▸ **Source data**
*** Begin section ***

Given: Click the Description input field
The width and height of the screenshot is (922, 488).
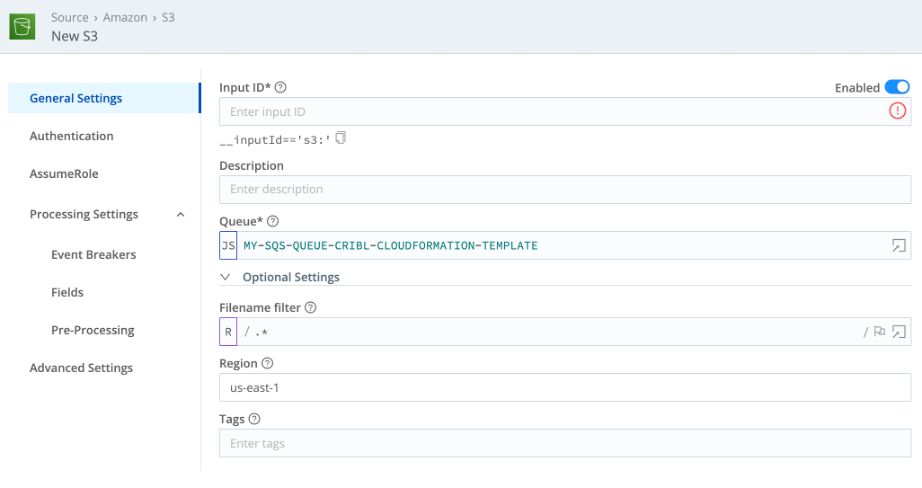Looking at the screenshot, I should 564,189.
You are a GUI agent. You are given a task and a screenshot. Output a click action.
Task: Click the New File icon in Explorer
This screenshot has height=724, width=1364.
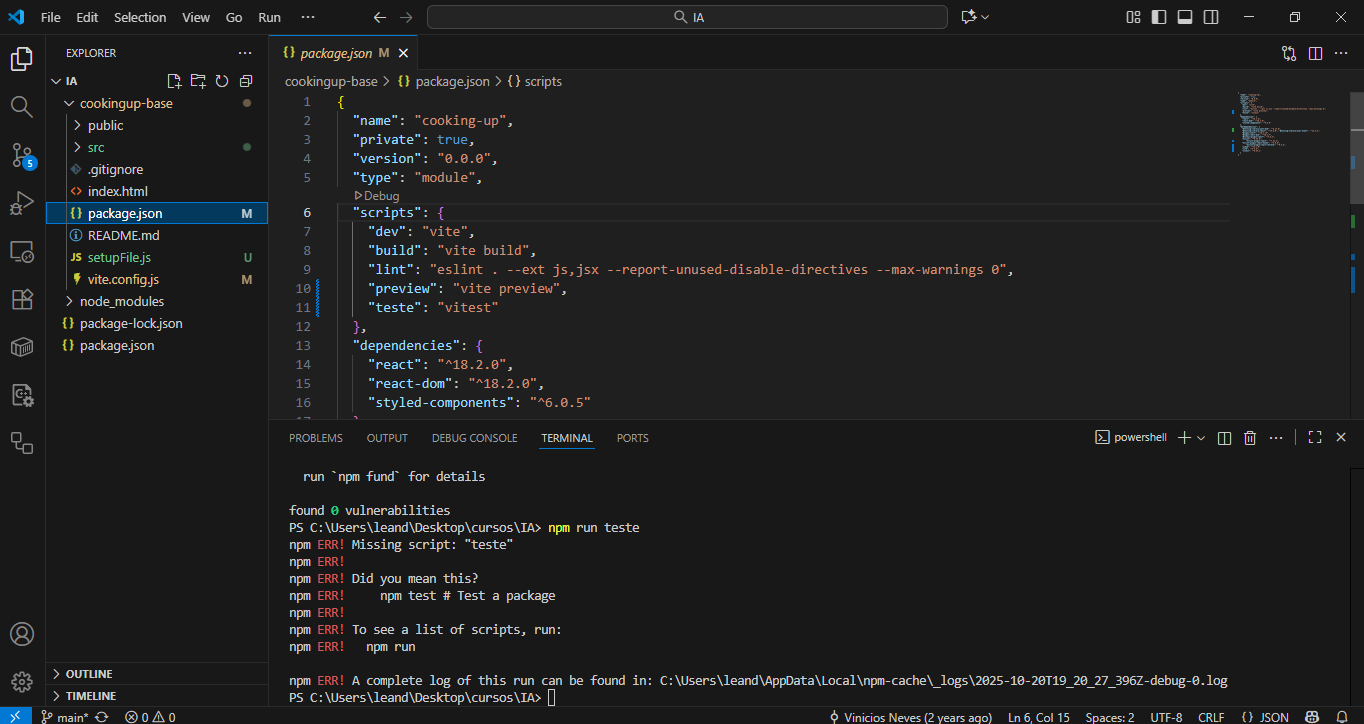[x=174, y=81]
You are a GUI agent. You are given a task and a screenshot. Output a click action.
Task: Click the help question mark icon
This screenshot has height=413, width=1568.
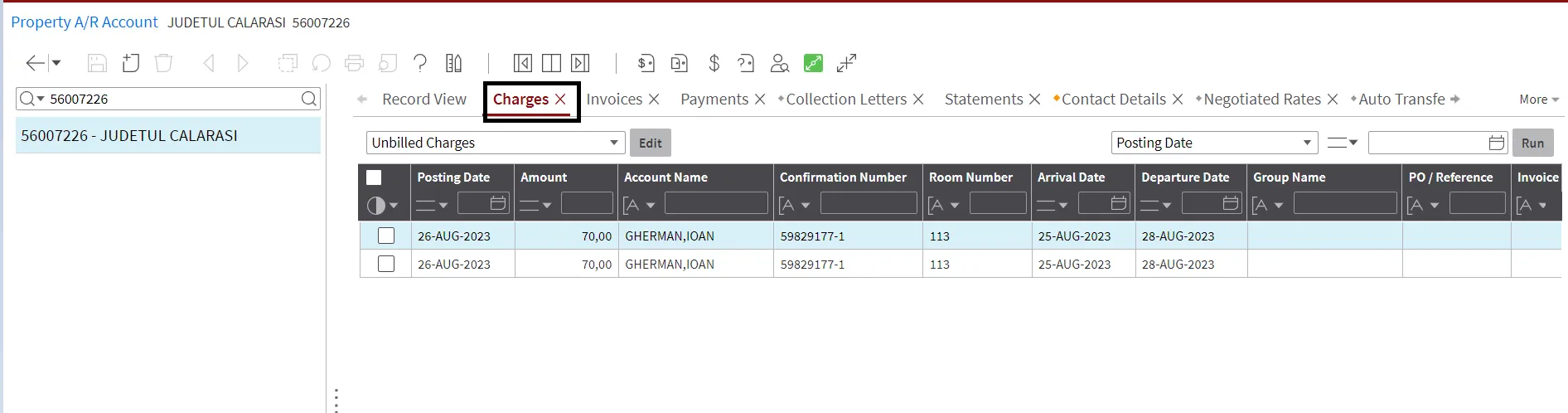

*** End section ***
*** Begin section ***

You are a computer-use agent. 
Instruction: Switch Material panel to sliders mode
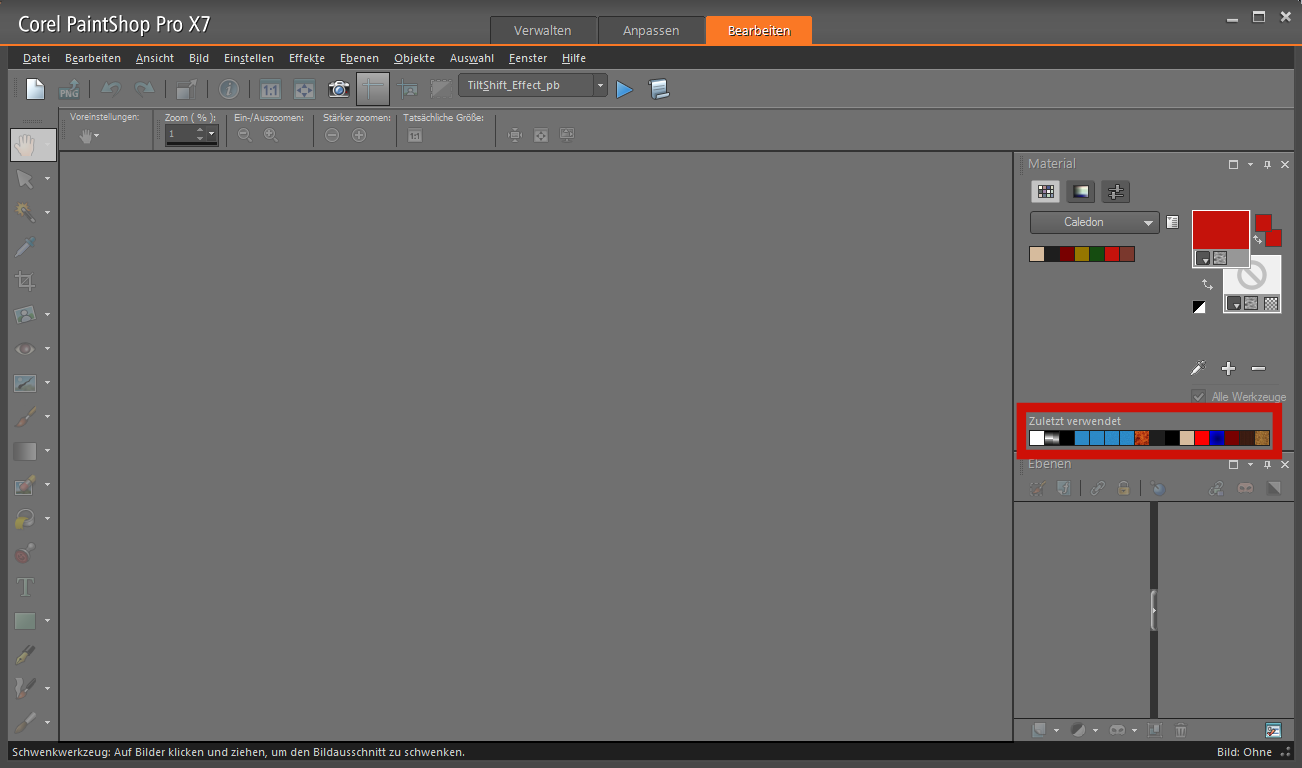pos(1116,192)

*** End section ***

▸ **Exercise directions**
Leave out every picture, and copy exactly the lines above starting at the one holding "Given: Click the Description input field" and ending at the one holding "This screenshot has height=413, width=1568.", no more and no less.

▸ **Answer to the exercise**
Given: Click the Description input field
The width and height of the screenshot is (922, 488).
Looking at the screenshot, I should 564,189.
You are a GUI agent. You are given a task and a screenshot. Output a click action.
Task: Click the New File icon in Explorer
This screenshot has height=724, width=1364.
[x=174, y=81]
You are a GUI agent. You are given a task and a screenshot. Output a click action.
Task: Click the help question mark icon
This screenshot has height=413, width=1568.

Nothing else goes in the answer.